審査委員会の構成は、審査が適正に行われるよう介護給付費等対象サービス担当者を代表する委員、市町村を代表する委員、中立的な立場にある公益を代表する委員の三者構成とし、規約に定めるそれぞれ同数の委員をもって組織されている。
【解説】
問題 4【合否のカギをにぎる問題】
幅の広い知識が必要な問題のつくりとなっており、少し「あせった」という受験生もおられるでしょう。出題意図は、国、都道府県、市町村、および関連機関について、どのような役割、機能があるかを広く浅く、部分的に、しかも過去に問題として出していないところを並べて、問題に仕立て上げているようです。合格基準点にとどくようにするには、テクニックや感を駆使して、なんとしてでも得点しておきたい問題です。
1○ 【5訂 第1巻144-149P】
設問のとおりです。
第2号被保険料のお金の流れる順番を知っているかどうかを試す問題です。
本人の給与から天引き→医療保険者→社会保険診療報酬支払基金→保険者→国保連→事業者
素朴な疑問、途中で手数料等で、溶けてなくなりそうですね。クラウドコンピュータの時代なので間の手数料いらなくなれば、保険料負担も軽減できるようになるでしょうね。
2× 【5訂 第1巻146-147P】
第1号被保険料のお金の流れは本人口座→年金保険者→保険者→国保連→事業者となります。
3× 【5訂 第1巻92P】
介護給付費審査委員会は、国保連に設置され介護報酬の請求内容の審査をおこないます。介護報酬の算定基準の設定は、厚生労働大臣が社会保障審議会の意見を聞く必要があります。
単純なヒッカケ問題で、【介護給付費審査委員会】と【社会保障審議会】の違いを問うた内容となっています。ある程度学習準備ができていれば、解答可能と思われます。
4× 【5訂 第1巻95P】
区分支給限度基準額の上乗せの権限があるのは市町村になります。都道府県が間違いになります。これも単純なヒッカケ問題です。
5○ 【5訂 第1巻46P 第4巻80P】
介護保険法第214条に過料に関する規定があります。必ず214条を読みましょう。類似する問題が次年度以降出題される可能性があります。丁寧な学習が得点を作り込んでいきます。ひと手間をおしまず読み込みましょう。

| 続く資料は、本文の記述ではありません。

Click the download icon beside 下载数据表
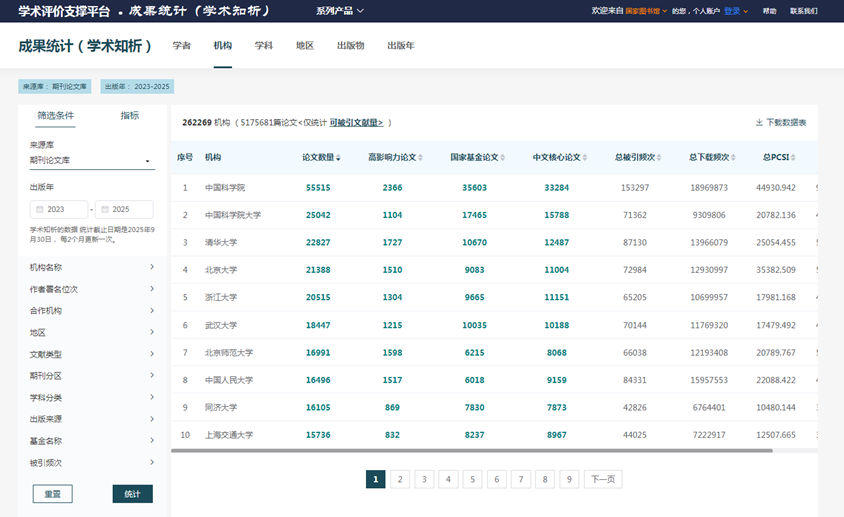 759,123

過料(かりょう)とは、日本において金銭を徴収する制裁の一。過料は金銭罰ですが、罰金や科料と異なり、刑罰ではありません。特に刑罰である科料と同じく「かりょう」と発音するので、過料を「あやまちりょう」、科料を「とがりょう」と呼んで区別することがあるそうです。
選択肢5を明確に暗記している受験生はいないでしょう。消去法で選択肢、34を×とし選択肢125の中で1つだけ×を選ぶという考えで、選択肢2を×とした受験生が多いでしょう。